→ **Work to be completed**: Could you copy every record exactly, leaving the pictures behind?

(Source records)
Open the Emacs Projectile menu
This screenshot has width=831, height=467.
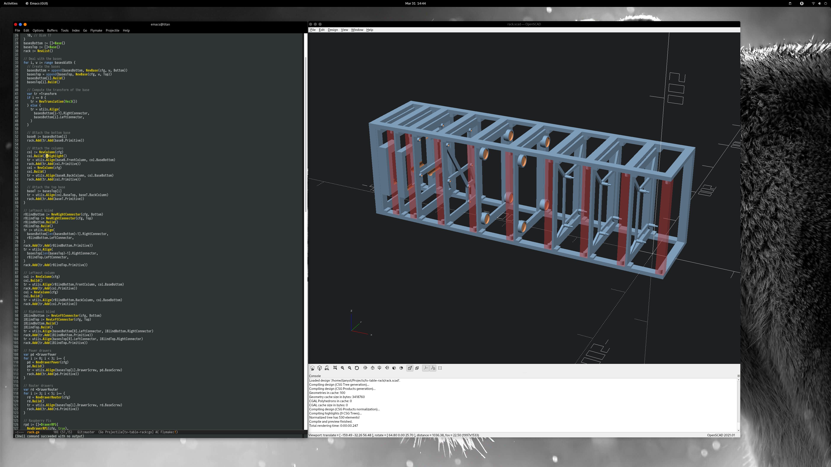(x=112, y=30)
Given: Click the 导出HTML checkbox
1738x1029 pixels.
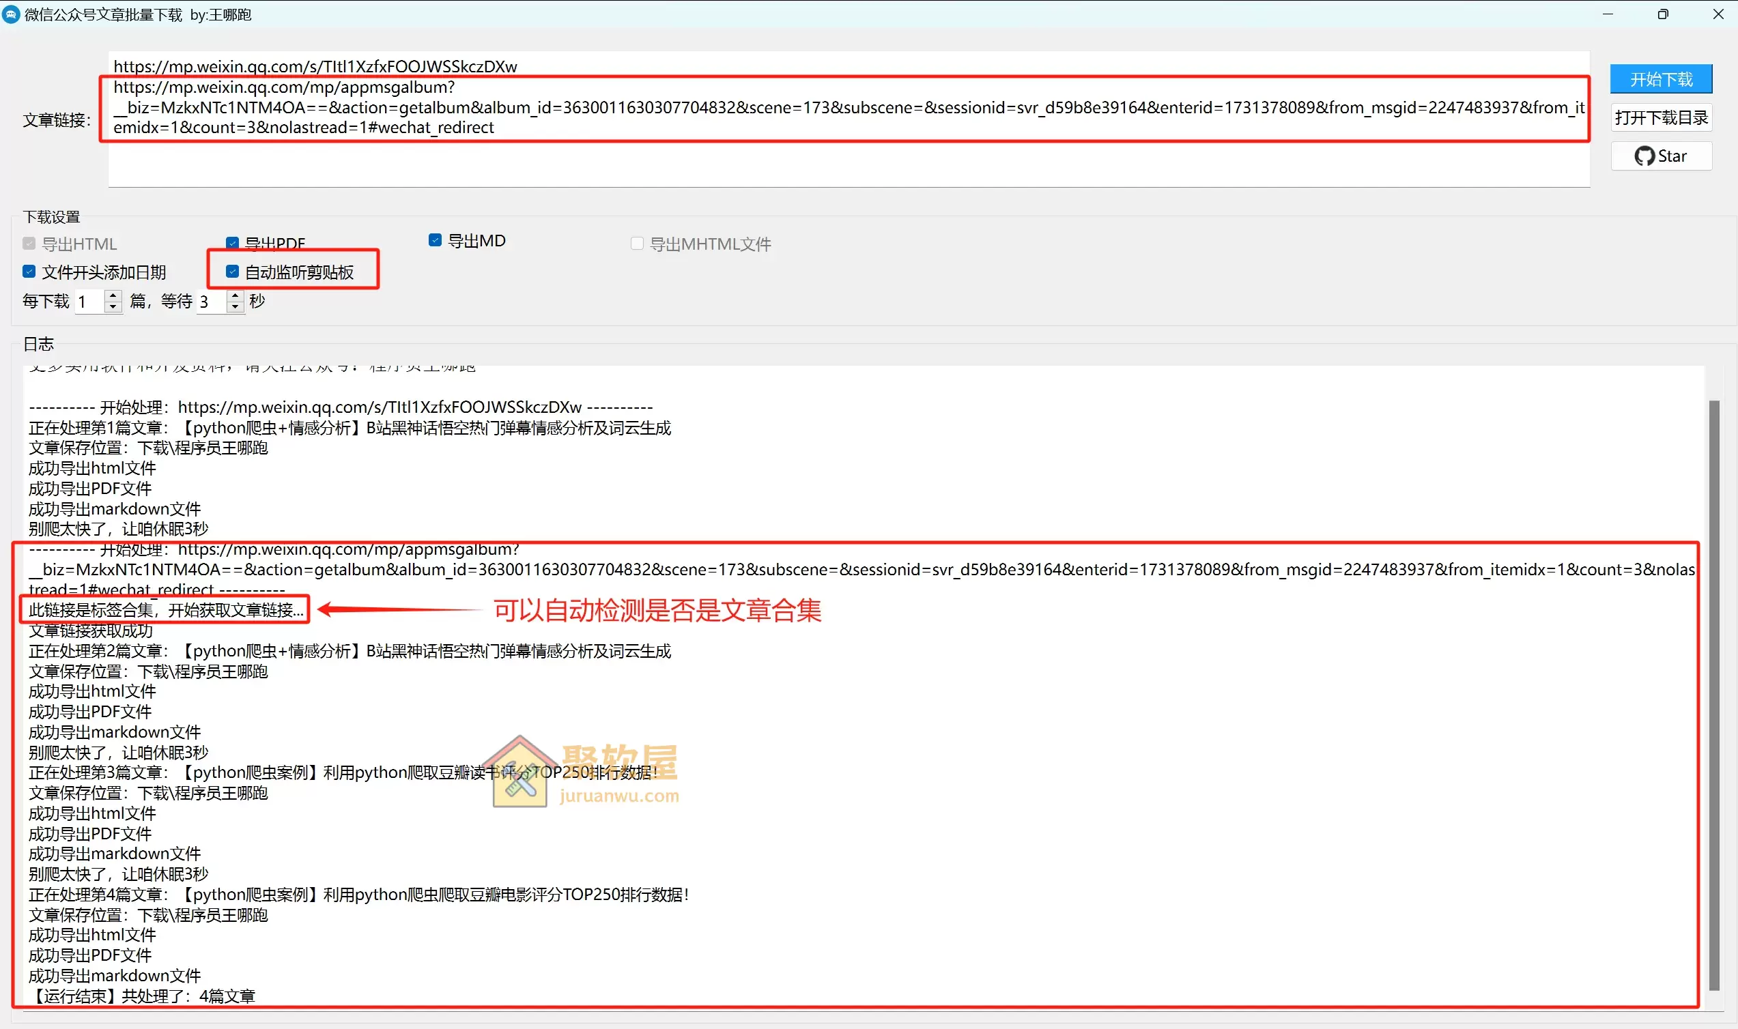Looking at the screenshot, I should [28, 243].
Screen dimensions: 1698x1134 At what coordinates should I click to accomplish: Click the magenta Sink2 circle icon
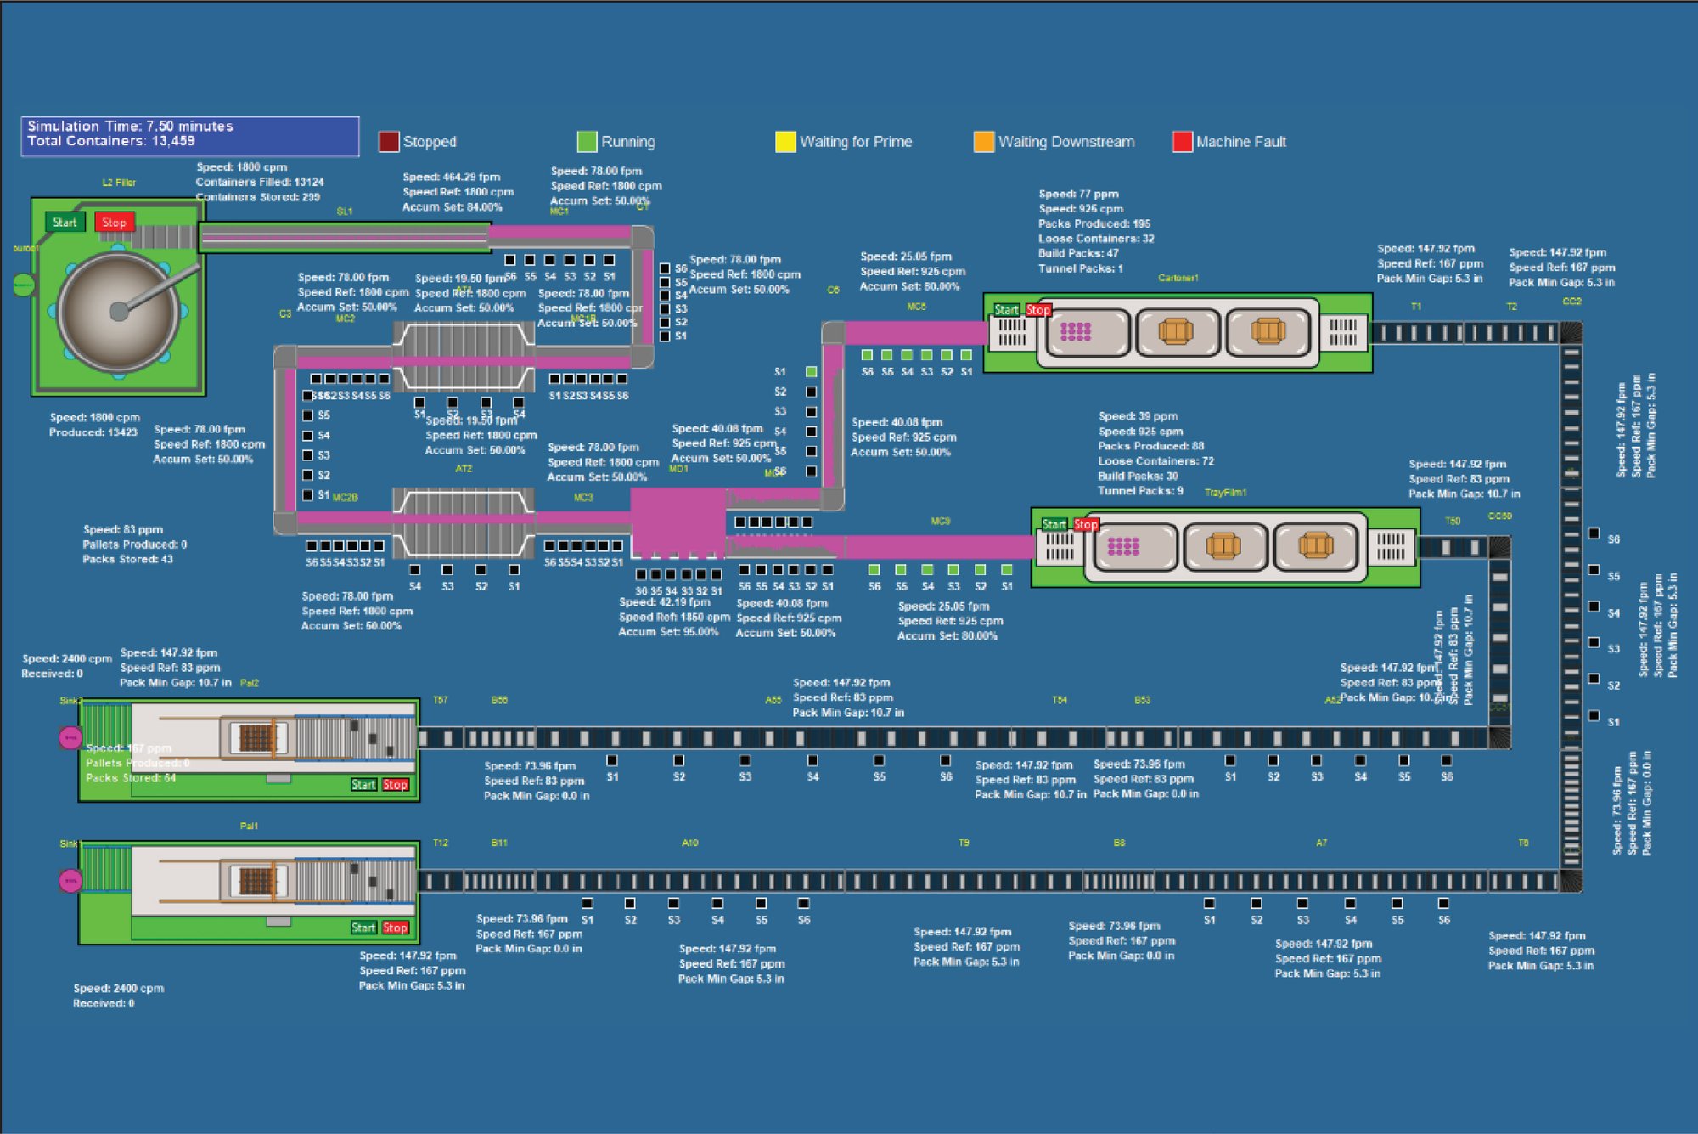coord(70,738)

→ **Answer to this exercise**:
Open the Emacs Projectile menu
This screenshot has width=831, height=467.
(x=112, y=30)
Given: Click the 导出HTML checkbox
1738x1029 pixels.
Looking at the screenshot, I should [28, 243].
Screen dimensions: 1698x1134 At what coordinates should I click to accomplish: Click the magenta Sink2 circle icon
coord(70,738)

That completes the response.